Sunday, September 25, 2011

Thangkas

So ive started to become slightly obsessed with Buddhist thangkas. They are these painting depicting different things, sometimes a buddha or a tara, but my favourite ones are The Wheel of Life, Buddha's Life, and the Mandala (Kalachakra Mandala).

The picture is The Wheel of Life. The detail and craftmanship alone is amazing. It takes a master with 15 years experience around 40 hours to paint one around 60x90cm. Using a single yak hair, the add the gold paint carefully.

Looking into the paintings, there's always something to see. The Wheel of Life has a number of components, but to summarise, the six segments represent the six states of existance in life. There's the hell-like experience where I just noticed a man with a rope around his neck and another man coming at him with an axe!

There's the animal-level which I believe literally represents being an animal (reincarnation, remember) but i'd guess it might also represent humans living like animals as well, in a sort of unconcious state, perhaps,driven only but basic emotions like fear and anger. But I see no humans in that segment.

Then there's the area which I think is like greed because all the people arw fat. I heard it described as the people that are never satisfied and spend all their time consuming. I think that could translate into the capitalist West easily.

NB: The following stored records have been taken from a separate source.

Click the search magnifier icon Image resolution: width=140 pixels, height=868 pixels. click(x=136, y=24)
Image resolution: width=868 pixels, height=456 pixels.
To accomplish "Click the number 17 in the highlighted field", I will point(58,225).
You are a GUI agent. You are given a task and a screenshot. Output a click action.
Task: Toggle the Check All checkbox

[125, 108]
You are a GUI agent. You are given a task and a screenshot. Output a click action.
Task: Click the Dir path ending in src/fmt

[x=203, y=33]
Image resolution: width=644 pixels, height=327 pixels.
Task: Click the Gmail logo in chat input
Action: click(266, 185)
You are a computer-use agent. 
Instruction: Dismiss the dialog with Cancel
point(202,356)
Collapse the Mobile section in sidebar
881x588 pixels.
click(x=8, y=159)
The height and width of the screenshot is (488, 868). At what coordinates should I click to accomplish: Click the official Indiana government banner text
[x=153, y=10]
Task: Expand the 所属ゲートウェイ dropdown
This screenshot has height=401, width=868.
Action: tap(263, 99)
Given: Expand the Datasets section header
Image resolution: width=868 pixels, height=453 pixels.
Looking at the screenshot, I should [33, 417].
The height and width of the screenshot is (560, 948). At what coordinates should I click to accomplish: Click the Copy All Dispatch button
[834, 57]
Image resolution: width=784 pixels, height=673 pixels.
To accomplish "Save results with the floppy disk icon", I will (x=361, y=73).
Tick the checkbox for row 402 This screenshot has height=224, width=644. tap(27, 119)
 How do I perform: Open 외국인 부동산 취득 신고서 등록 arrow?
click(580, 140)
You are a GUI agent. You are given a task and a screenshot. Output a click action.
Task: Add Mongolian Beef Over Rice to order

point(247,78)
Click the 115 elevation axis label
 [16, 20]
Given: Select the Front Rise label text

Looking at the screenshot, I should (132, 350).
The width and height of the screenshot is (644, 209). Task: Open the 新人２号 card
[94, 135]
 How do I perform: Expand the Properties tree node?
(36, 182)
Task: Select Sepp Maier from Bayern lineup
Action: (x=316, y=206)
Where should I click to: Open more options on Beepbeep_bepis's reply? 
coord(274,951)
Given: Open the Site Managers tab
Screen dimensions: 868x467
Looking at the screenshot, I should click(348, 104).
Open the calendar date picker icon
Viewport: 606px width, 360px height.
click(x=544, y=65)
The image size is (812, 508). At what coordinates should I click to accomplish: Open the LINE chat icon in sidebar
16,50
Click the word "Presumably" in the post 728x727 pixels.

Then there's the two inter-related segments where one is the "sowing" and the other the "reaping". The people who sow are jealous of those who get to reap. I see the sowers have their bows and arrows out against the reapers. The reapers seem to have a luxurious segment, like the rich, but they have to deal with the jealously from the sowers. This diachotomy would well represent the rich versus the poor.

Then finally there is the heaven-like segment. I assume one needs to achieve enlightenment first.